Se andasse al governo la fata turchina con un golpe di seta e di raso, metterebbe all’incanto il patrimonio immobiliare di Stato, dimezzerebbe la corte, allungherebbe la vita lavorativa e poi farebbe una dorata magia. Anziché limitarsi al pareggio in bilancio, già con gli enormi beni venduti, raddoppierebbe le entrate necessarie. E metà le userebbe in difesa, per coprire il debito; l’altra metà le userebbe all’attacco, per rilanciare il paese, l’occupazione, le grandi opere, senza il peloso sussidio europeo.

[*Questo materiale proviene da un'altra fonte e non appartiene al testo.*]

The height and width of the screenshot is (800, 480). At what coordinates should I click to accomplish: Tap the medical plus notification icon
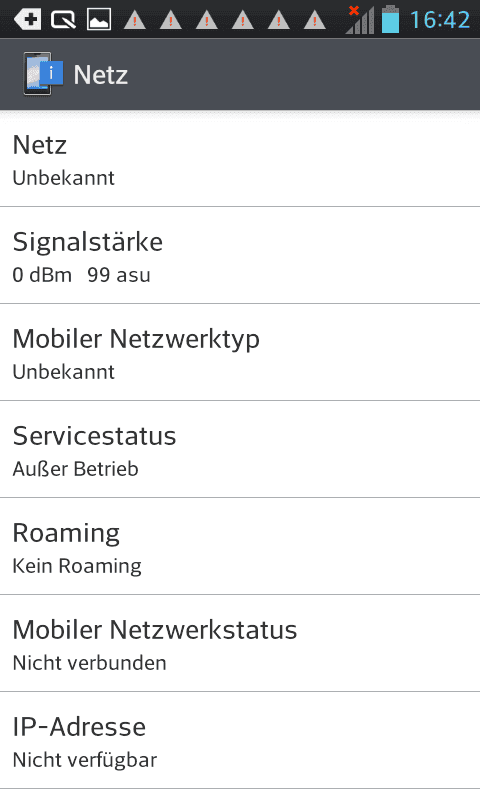point(28,20)
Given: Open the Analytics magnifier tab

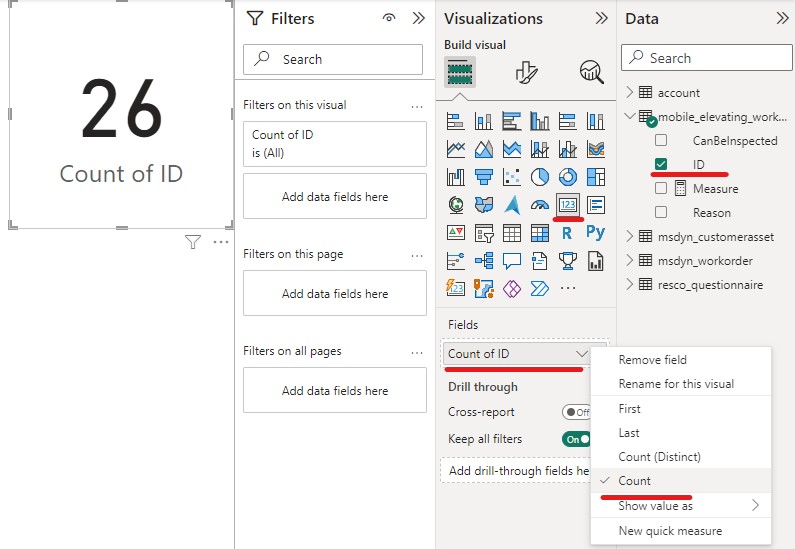Looking at the screenshot, I should 591,72.
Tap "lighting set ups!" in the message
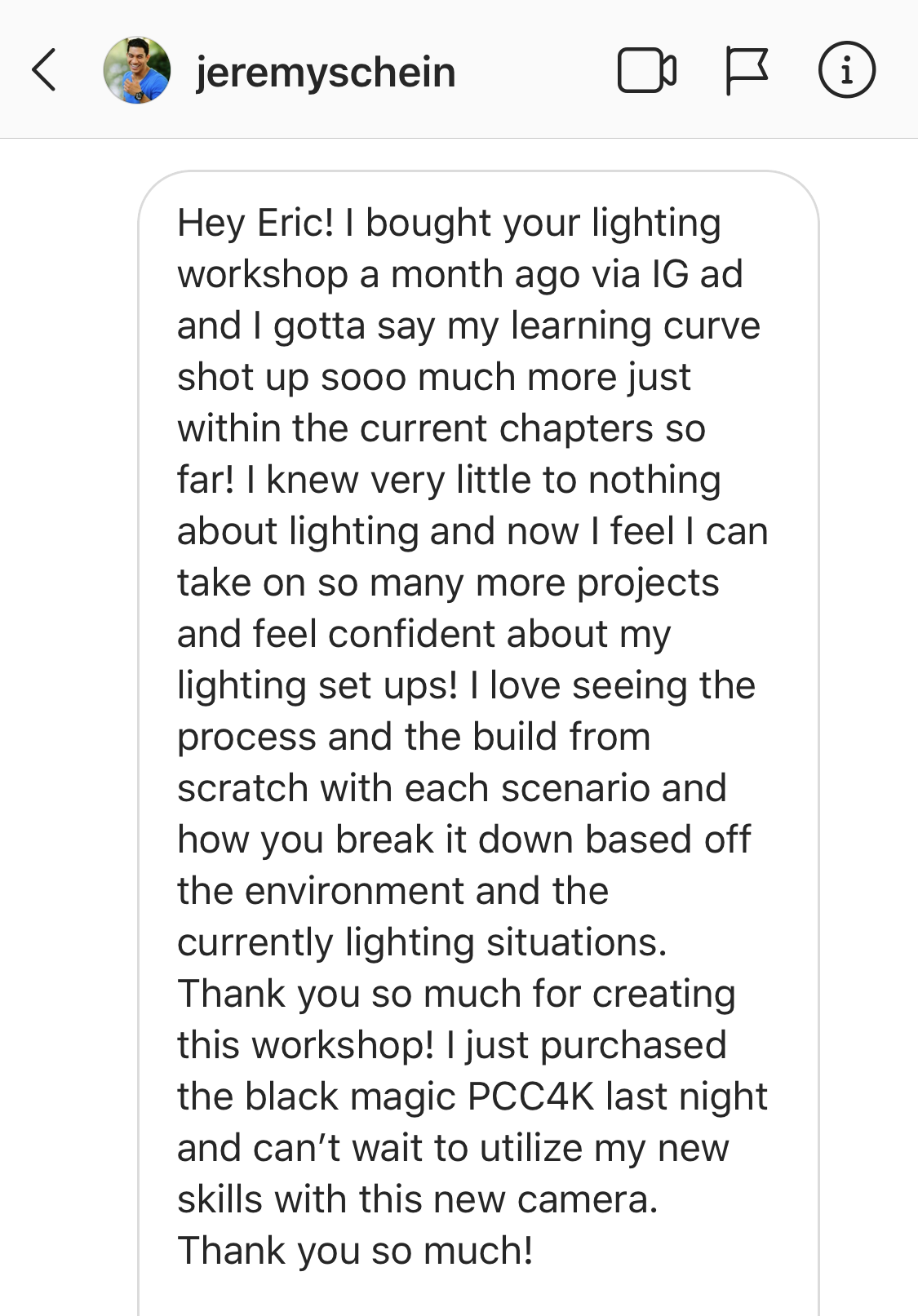918x1316 pixels. (318, 686)
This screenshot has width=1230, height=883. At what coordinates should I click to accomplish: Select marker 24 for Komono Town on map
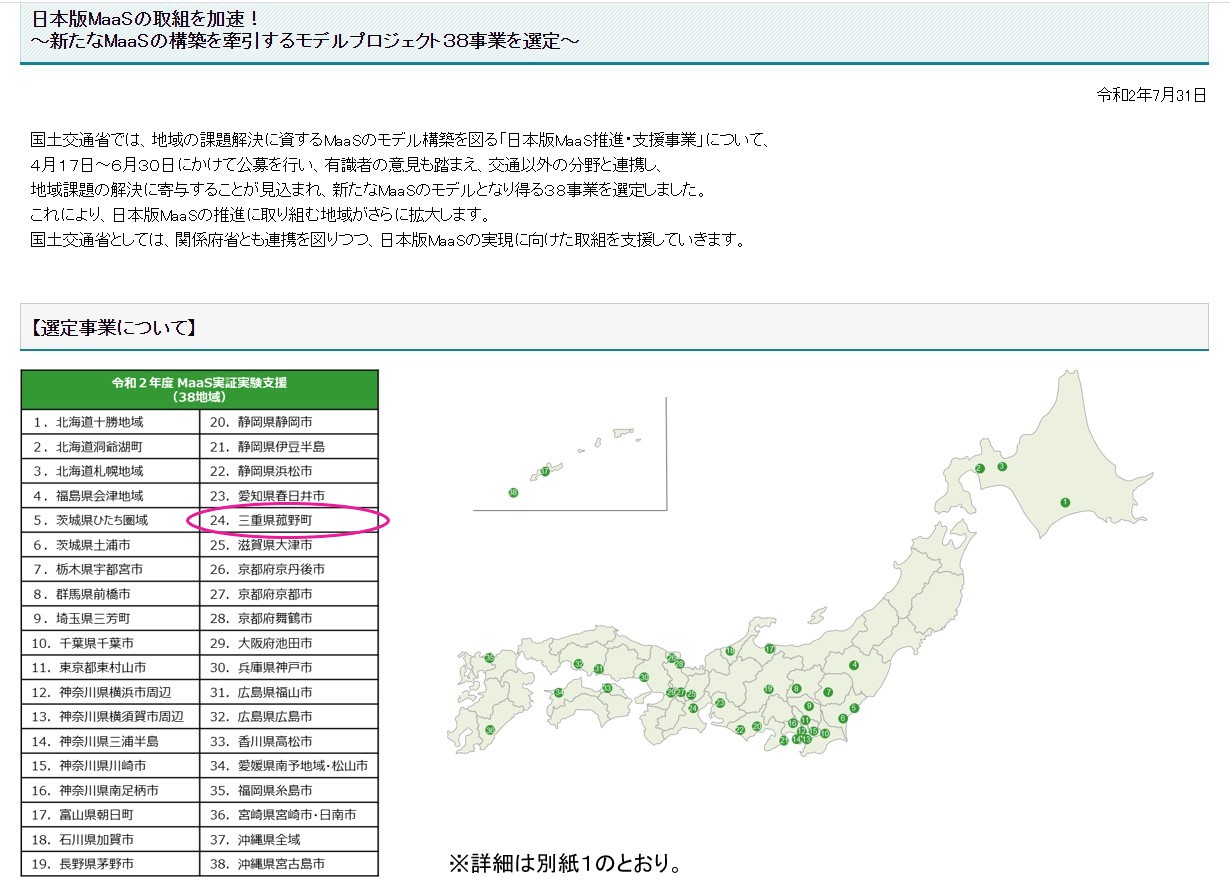pos(692,707)
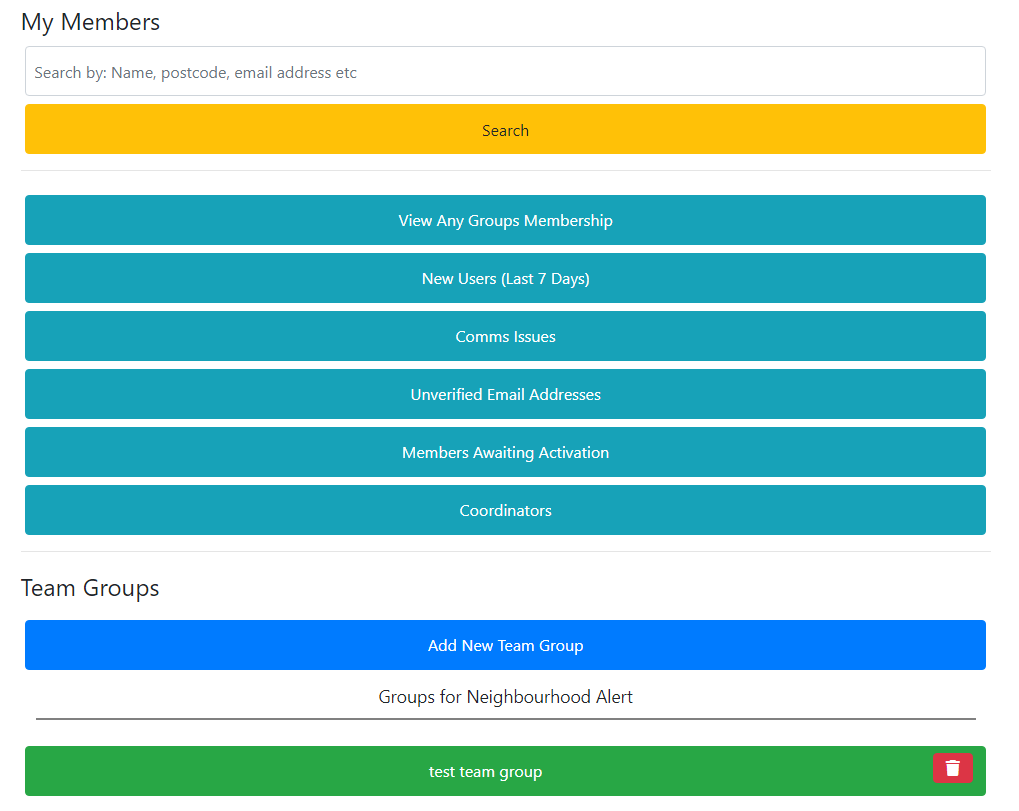The image size is (1019, 811).
Task: Open the Coordinators list
Action: pyautogui.click(x=505, y=510)

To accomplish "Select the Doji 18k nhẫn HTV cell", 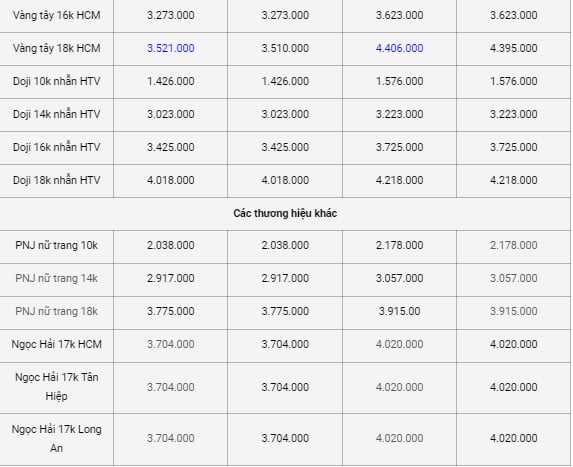I will (x=57, y=180).
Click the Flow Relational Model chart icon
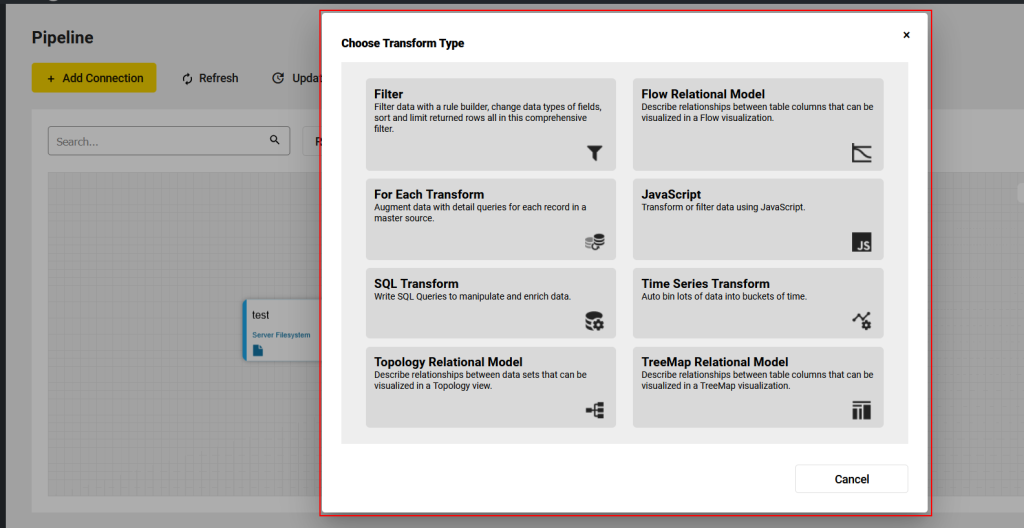 pos(861,153)
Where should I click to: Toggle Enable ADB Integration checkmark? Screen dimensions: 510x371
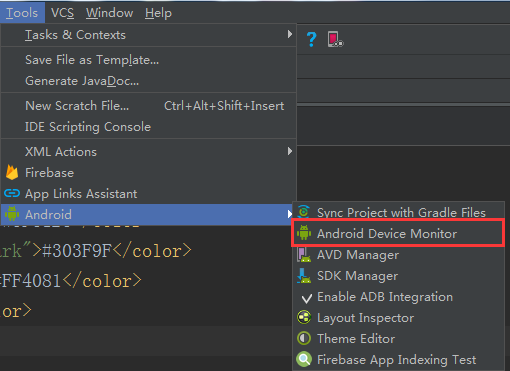click(306, 298)
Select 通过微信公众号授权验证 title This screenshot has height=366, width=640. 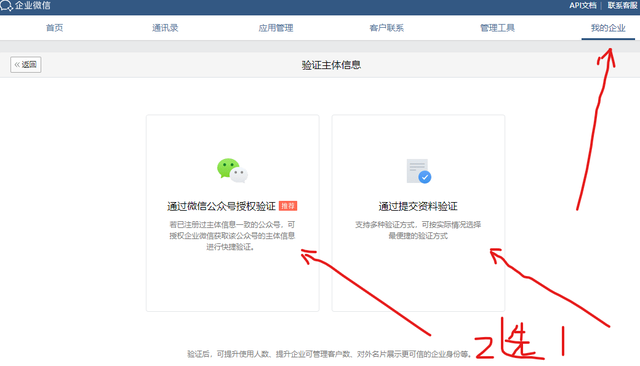point(221,206)
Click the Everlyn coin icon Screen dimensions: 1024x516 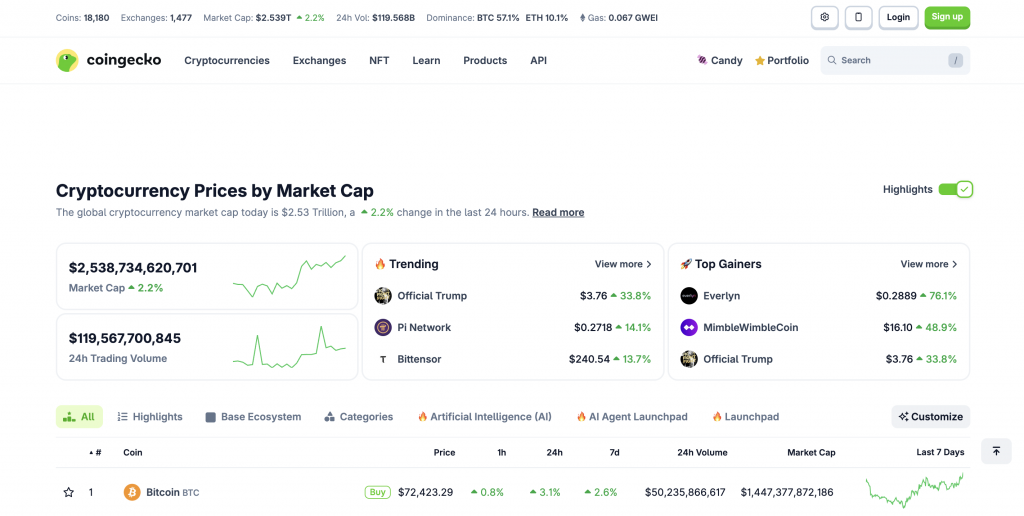(689, 296)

Perché se giochi solo in difesa, pensa la soave fatina, alla fine stai al punto di prima e ricadi nella miseria passata. La gente rattrappisce, la vita si mummifica, il paese si ritira in una risacca di depressione e perde fiducia, non osa il futuro ma si barrica a difendere il passato e i beni che ha, gli uni contro gli altri. E invece qui si deve aprire il castello, slanciarsi nei prati e non alzare il ponte levatoio né preparare l’olio bollente.
La fata turchina, scendendo dalla sua carrozza di zucca condotta da alati cerbiatti, lancerebbe sulla punta stellata della sua magica bacchetta messaggi di oro e di miele: lavoro ai ragazzi, fiducia nel legame sociale, tuteliamo i più deboli e premiamo i migliori, osate l’impresa, mangiate più frutta e sognate la vita.
È solo una favola, direte voi che siete già adulti. Ma chissà che le favole a volte non insegnino, come a Pollicino, a ritrovare la strada. (Ma a Draghi non dona il velo turchino e la veste di tulle, Letta e Brunetta stan male da alati cerbiatti e Mattarella narcotizzerebbe sul posto la leggiadra fatina).